**About this task**
Please copy exactly the line that contains "Image resolution: width=883" and every line after it through the end of the records, leaving the pictures out.

**Data for this exercise**
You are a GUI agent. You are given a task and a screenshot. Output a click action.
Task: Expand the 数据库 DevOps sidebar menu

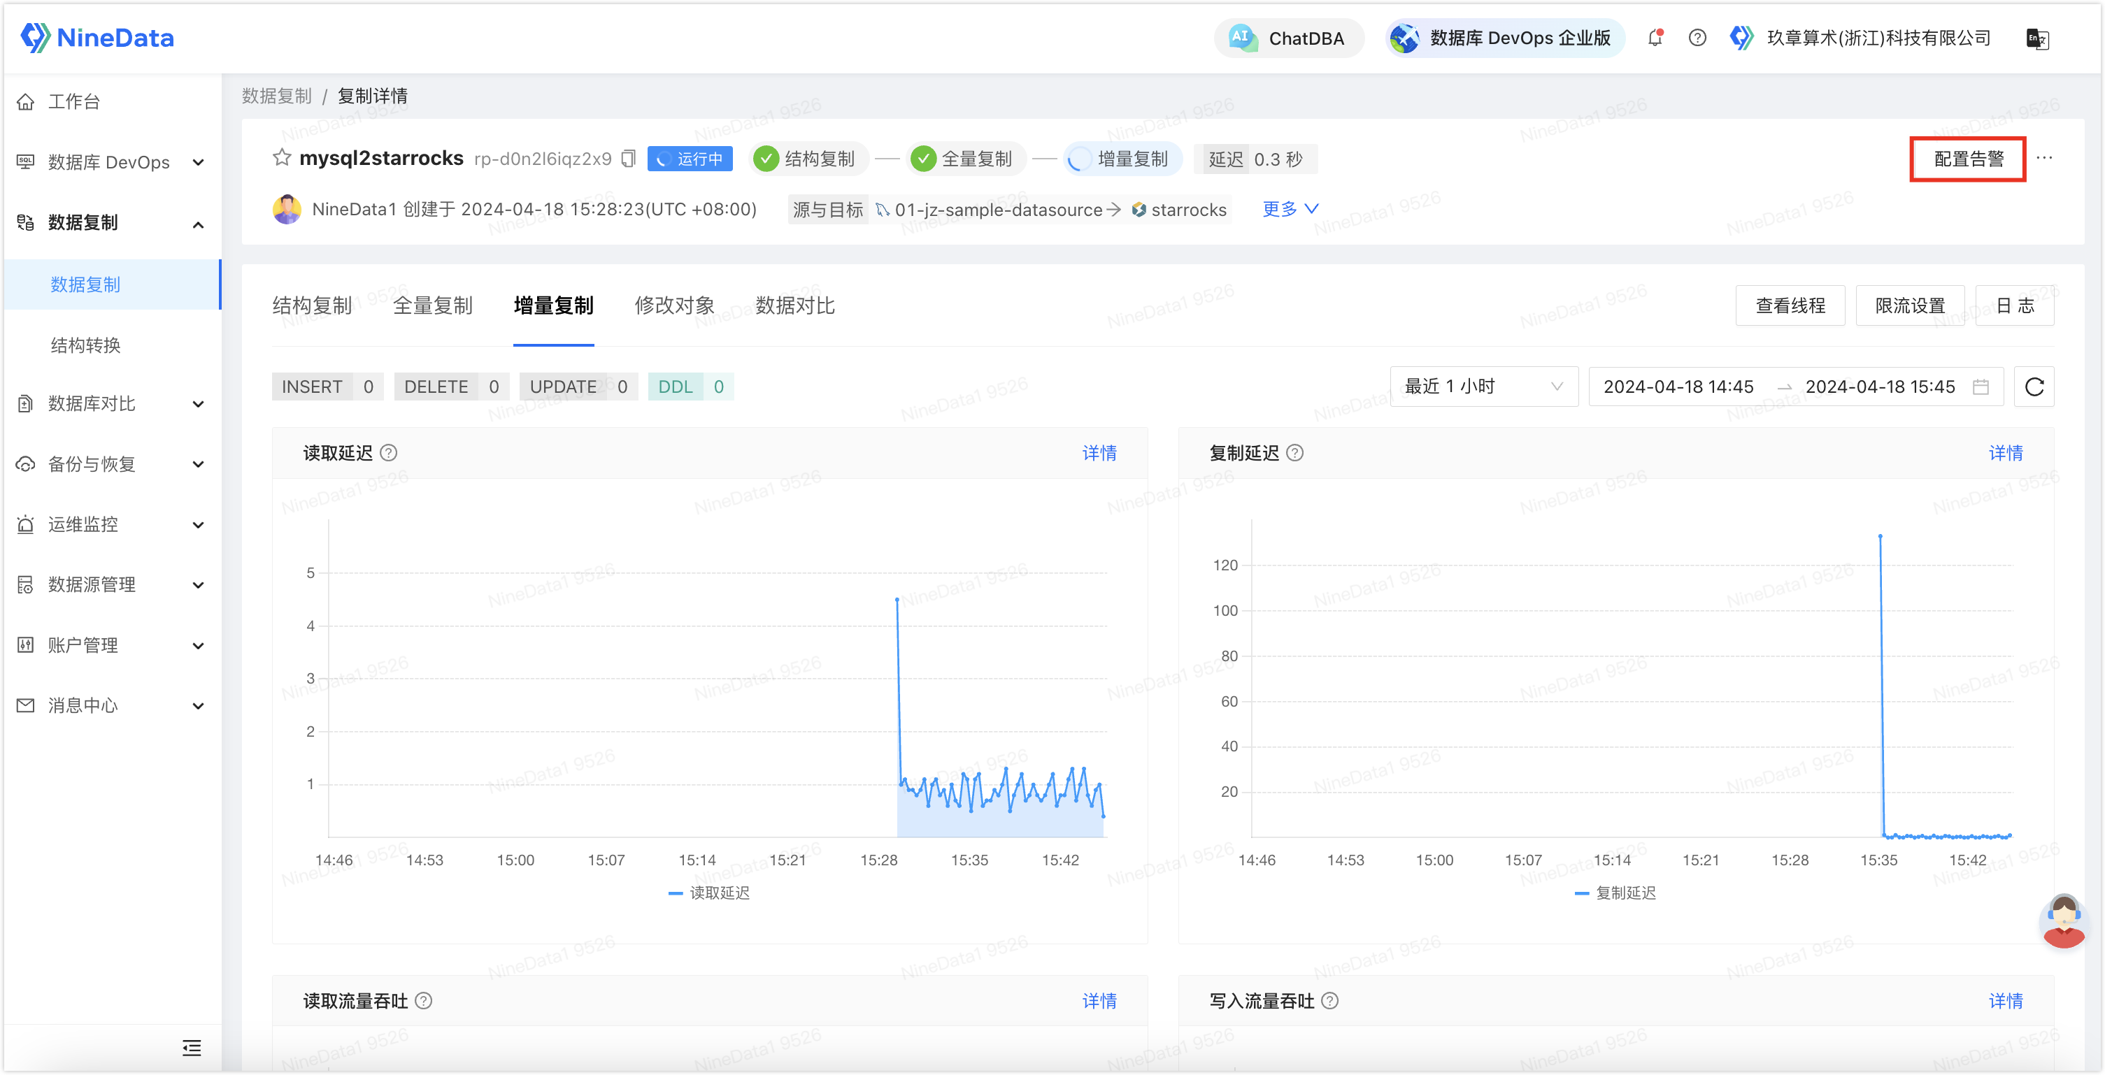111,162
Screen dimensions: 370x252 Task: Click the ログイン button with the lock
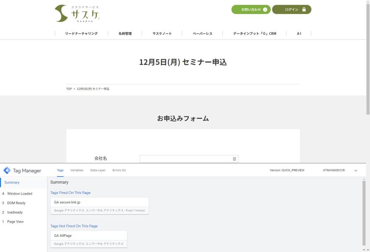pyautogui.click(x=292, y=10)
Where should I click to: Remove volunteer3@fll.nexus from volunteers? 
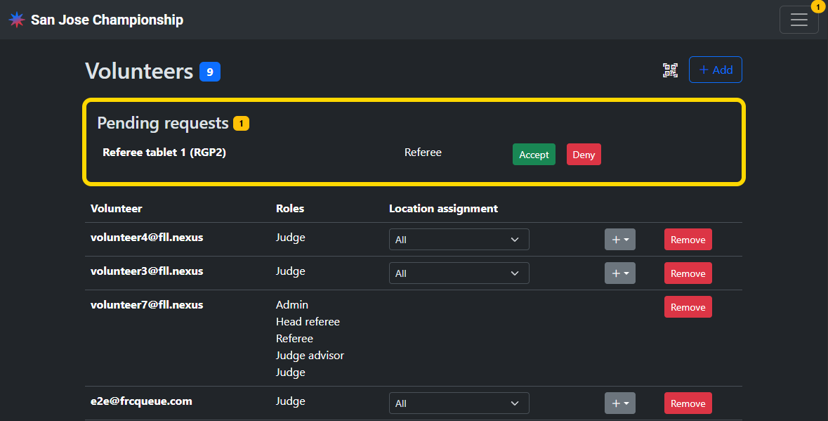[688, 273]
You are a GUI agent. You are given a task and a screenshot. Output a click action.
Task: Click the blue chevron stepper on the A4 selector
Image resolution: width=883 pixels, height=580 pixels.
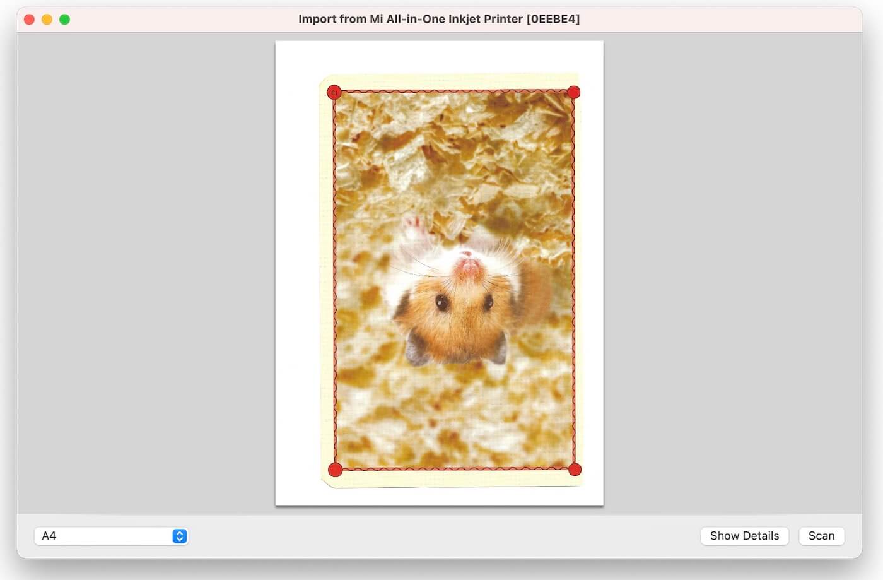179,536
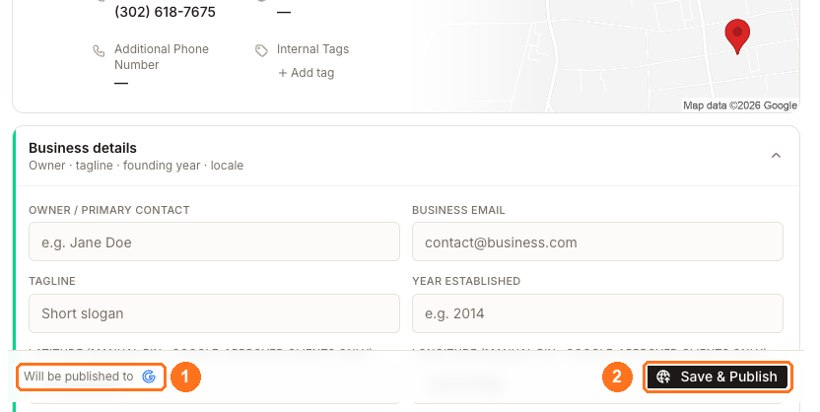
Task: Click the globe icon inside Save & Publish
Action: (x=663, y=377)
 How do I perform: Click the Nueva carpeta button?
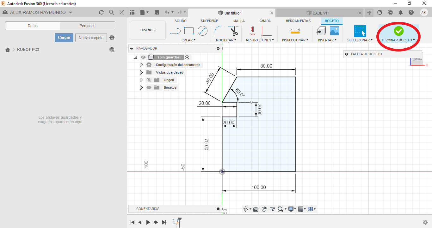[x=91, y=38]
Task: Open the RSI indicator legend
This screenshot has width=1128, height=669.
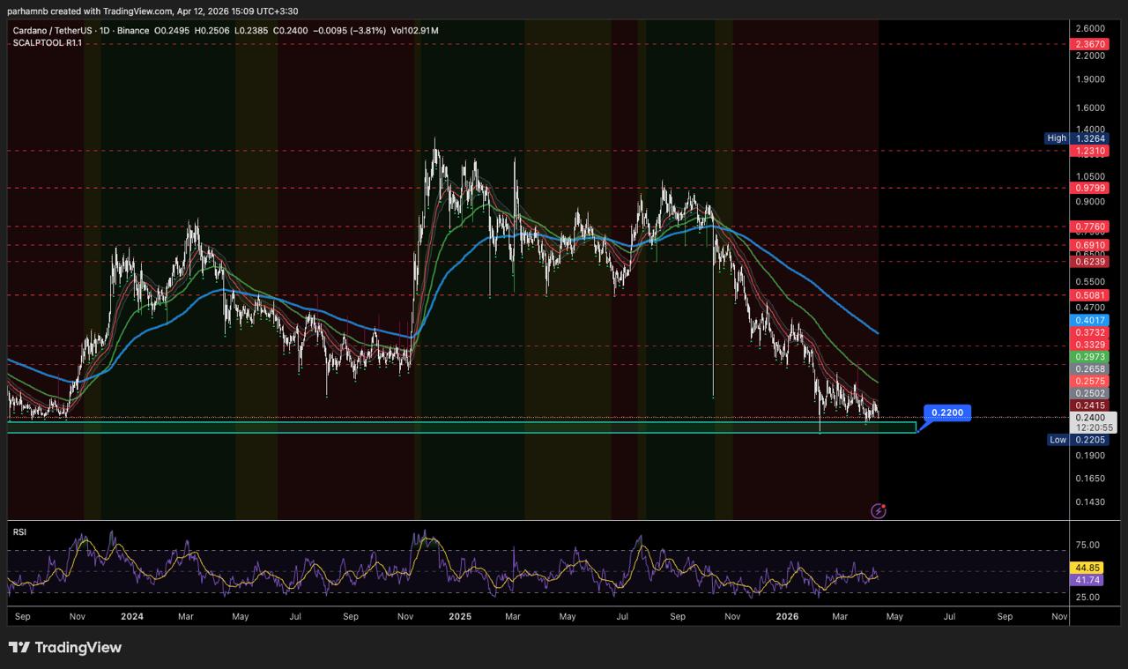Action: pyautogui.click(x=19, y=532)
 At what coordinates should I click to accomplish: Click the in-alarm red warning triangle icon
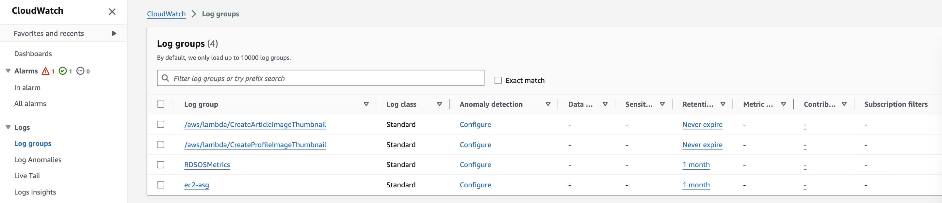click(45, 71)
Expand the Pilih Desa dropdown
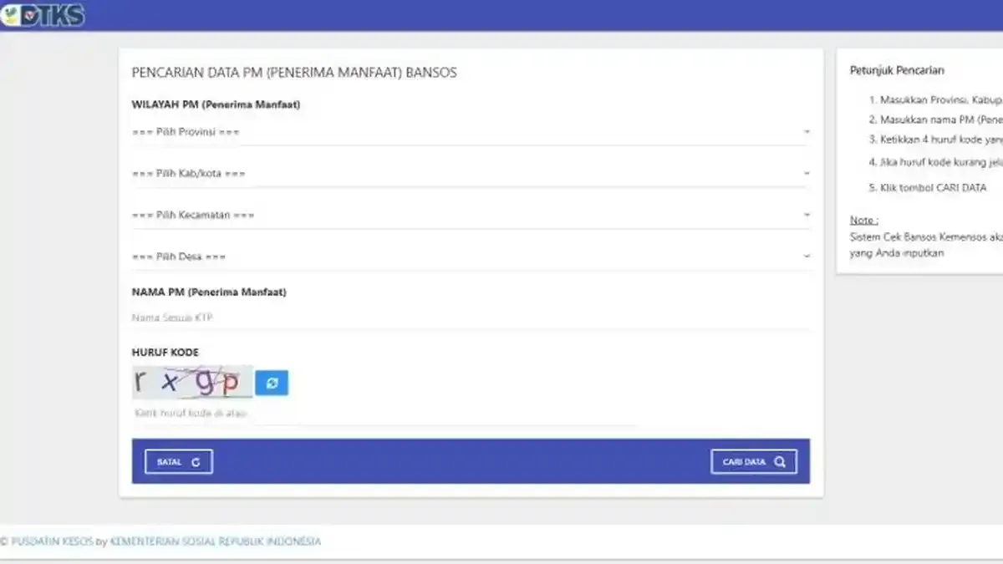 (x=468, y=256)
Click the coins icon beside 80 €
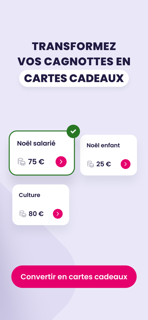Screen dimensions: 148x320 tap(23, 214)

**Answer to the problem**
Image resolution: width=883 pixels, height=580 pixels.
179,536
Task: Click the globe icon inside Save & Publish
Action: (x=663, y=377)
 How do I perform: Click the Nueva carpeta button?
[x=91, y=38]
Task: Open the RSI indicator legend
This screenshot has width=1128, height=669.
Action: pyautogui.click(x=19, y=532)
 At what coordinates should I click to accomplish: Click the in-alarm red warning triangle icon
click(45, 71)
Expand the Pilih Desa dropdown
 (x=468, y=256)
Click the coins icon beside 80 €
Screen dimensions: 148x320 tap(23, 214)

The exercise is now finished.